For many users, the perceived speed of computing is increasingly dependent on the performance of network server systems, underscoring the need for high performance servers. Cost-effective scalable network servers can be built on clusters of commodity components (PCs and LANs) instead of using expensive multiprocessor systems. However, network servers cache files to reduce disk access, and the cluster's physically disjoint memories complicate sharing cached file data. Additionally, the physically disjoint CPUs complicate the problem of load balancing. This work examines the issue of cache management in scalable network servers at two levels---per-node (local) and cluster-wide (global).
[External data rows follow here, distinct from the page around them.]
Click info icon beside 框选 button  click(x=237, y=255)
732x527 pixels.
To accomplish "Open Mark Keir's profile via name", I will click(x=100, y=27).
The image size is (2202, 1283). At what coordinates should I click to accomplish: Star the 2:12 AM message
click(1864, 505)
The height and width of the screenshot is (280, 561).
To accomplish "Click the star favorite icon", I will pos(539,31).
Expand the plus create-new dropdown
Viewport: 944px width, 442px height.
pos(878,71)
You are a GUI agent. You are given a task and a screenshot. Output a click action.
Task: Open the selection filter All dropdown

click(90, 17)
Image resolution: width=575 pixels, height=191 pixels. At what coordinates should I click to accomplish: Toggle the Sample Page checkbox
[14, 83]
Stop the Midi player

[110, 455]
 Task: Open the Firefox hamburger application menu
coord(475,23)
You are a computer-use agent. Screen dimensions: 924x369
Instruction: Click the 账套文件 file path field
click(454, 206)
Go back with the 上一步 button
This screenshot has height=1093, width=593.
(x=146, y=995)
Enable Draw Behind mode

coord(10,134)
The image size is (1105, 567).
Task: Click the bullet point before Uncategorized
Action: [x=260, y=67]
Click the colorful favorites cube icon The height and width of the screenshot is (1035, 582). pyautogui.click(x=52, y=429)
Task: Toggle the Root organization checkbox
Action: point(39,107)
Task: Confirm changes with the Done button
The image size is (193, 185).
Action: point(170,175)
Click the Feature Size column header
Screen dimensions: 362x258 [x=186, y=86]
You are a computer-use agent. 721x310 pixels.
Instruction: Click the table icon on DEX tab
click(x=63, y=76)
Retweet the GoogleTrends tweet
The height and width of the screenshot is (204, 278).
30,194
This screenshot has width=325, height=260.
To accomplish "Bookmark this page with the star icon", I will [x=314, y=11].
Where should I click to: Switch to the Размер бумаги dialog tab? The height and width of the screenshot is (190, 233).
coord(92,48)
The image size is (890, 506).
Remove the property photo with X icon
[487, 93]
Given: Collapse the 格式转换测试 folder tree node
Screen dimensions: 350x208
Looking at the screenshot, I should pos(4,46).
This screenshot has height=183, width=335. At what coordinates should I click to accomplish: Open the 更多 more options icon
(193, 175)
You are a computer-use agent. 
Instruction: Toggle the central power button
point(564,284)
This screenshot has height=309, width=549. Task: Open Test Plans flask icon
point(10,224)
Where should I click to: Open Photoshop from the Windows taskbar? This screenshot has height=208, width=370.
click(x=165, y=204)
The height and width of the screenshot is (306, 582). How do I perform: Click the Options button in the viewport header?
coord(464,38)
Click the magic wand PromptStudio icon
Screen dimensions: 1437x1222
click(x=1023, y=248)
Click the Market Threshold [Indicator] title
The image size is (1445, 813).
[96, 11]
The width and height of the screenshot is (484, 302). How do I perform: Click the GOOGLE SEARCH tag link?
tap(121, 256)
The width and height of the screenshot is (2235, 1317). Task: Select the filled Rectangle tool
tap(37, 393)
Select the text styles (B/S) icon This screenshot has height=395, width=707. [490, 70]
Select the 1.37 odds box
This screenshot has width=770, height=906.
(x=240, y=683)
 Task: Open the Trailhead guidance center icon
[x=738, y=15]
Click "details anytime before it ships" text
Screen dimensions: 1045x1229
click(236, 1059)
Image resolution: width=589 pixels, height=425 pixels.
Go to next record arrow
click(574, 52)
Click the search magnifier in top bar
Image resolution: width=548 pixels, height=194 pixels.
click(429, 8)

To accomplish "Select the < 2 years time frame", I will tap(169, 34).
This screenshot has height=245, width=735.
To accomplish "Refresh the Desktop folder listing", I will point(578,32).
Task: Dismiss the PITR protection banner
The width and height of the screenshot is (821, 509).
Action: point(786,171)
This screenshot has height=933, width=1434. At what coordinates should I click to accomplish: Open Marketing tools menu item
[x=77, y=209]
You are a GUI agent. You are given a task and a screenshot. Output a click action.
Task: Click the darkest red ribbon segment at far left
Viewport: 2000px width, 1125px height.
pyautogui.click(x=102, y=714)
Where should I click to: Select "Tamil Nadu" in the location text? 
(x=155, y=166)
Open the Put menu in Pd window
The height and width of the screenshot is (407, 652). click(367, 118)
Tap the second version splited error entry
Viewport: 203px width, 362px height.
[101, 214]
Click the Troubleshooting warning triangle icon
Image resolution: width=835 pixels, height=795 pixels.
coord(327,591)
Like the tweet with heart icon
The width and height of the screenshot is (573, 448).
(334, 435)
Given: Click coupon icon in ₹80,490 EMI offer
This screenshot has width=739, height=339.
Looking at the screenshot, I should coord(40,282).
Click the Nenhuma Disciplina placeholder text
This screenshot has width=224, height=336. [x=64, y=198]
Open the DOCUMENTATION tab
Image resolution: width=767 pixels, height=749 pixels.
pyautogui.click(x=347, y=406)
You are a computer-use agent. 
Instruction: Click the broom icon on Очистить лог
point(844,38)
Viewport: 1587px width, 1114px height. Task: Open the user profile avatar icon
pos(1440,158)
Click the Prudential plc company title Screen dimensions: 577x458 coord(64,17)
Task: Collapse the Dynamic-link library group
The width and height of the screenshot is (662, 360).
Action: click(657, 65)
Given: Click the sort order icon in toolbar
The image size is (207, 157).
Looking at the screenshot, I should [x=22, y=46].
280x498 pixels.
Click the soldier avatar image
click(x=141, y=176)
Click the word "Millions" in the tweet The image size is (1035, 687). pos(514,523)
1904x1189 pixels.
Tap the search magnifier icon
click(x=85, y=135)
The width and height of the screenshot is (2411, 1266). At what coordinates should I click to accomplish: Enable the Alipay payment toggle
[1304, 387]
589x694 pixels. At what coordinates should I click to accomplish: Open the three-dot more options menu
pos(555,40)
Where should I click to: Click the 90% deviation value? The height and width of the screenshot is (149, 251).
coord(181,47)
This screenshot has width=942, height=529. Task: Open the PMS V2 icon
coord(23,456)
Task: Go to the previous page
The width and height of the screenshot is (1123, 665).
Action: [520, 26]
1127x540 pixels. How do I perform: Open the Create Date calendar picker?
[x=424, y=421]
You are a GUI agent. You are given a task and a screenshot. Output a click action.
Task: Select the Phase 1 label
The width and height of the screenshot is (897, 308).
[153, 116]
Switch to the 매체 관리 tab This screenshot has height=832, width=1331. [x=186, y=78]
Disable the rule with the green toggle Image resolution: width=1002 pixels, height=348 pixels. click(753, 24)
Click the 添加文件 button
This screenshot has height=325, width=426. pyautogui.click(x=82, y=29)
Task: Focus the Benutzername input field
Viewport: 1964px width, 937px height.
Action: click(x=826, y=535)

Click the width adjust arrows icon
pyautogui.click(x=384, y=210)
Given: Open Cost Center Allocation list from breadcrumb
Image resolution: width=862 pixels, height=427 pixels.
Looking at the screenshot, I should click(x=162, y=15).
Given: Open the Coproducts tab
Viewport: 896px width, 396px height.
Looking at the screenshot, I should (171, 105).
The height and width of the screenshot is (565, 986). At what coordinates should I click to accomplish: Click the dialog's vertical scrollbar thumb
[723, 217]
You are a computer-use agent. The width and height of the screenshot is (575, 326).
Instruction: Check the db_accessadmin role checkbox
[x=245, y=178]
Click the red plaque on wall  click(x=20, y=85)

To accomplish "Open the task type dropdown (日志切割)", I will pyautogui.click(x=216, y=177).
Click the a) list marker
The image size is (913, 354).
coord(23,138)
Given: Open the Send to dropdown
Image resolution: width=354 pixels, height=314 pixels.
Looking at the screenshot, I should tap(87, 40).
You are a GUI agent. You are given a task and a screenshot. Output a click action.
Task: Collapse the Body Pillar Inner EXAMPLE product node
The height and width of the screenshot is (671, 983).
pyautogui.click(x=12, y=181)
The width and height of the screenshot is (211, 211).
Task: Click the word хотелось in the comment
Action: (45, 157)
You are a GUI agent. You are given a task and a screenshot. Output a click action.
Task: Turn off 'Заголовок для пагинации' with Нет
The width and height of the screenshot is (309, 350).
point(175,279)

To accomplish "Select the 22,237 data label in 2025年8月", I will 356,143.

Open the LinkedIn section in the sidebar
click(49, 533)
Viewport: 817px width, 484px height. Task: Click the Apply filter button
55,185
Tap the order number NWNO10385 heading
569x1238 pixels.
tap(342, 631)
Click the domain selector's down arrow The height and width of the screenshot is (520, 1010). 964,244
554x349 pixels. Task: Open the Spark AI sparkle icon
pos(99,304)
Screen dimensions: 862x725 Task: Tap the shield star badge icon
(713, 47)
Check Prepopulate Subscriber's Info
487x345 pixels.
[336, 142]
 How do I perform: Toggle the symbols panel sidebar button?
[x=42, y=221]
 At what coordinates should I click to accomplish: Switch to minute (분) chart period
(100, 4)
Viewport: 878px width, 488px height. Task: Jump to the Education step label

Per-node cache management is addressed by the IO-Lite unified buffering and caching system. Applications and various parts of the operating system currently use incompatible buffering schemes, resulting in unnecessary data copying. For network servers, overall throughput drops for two reasons---copying wastes CPU cycles, and multiple copies of data compete with the filesystem cache for memory. IO-Lite allows applications, the operating system, file system, and network code to safely and securely share a single copy of data.
The cluster-wide solution uses a technique called Locality-Aware Request Distribution (LARD) that examines the content of incoming requests to determine which node in a cluster should handle the request. LARD uses the request content to dynamically partition the incoming request stream. This partitioning increases the file cache hit rates on the individual nodes, and it maintains load balance in the cluster.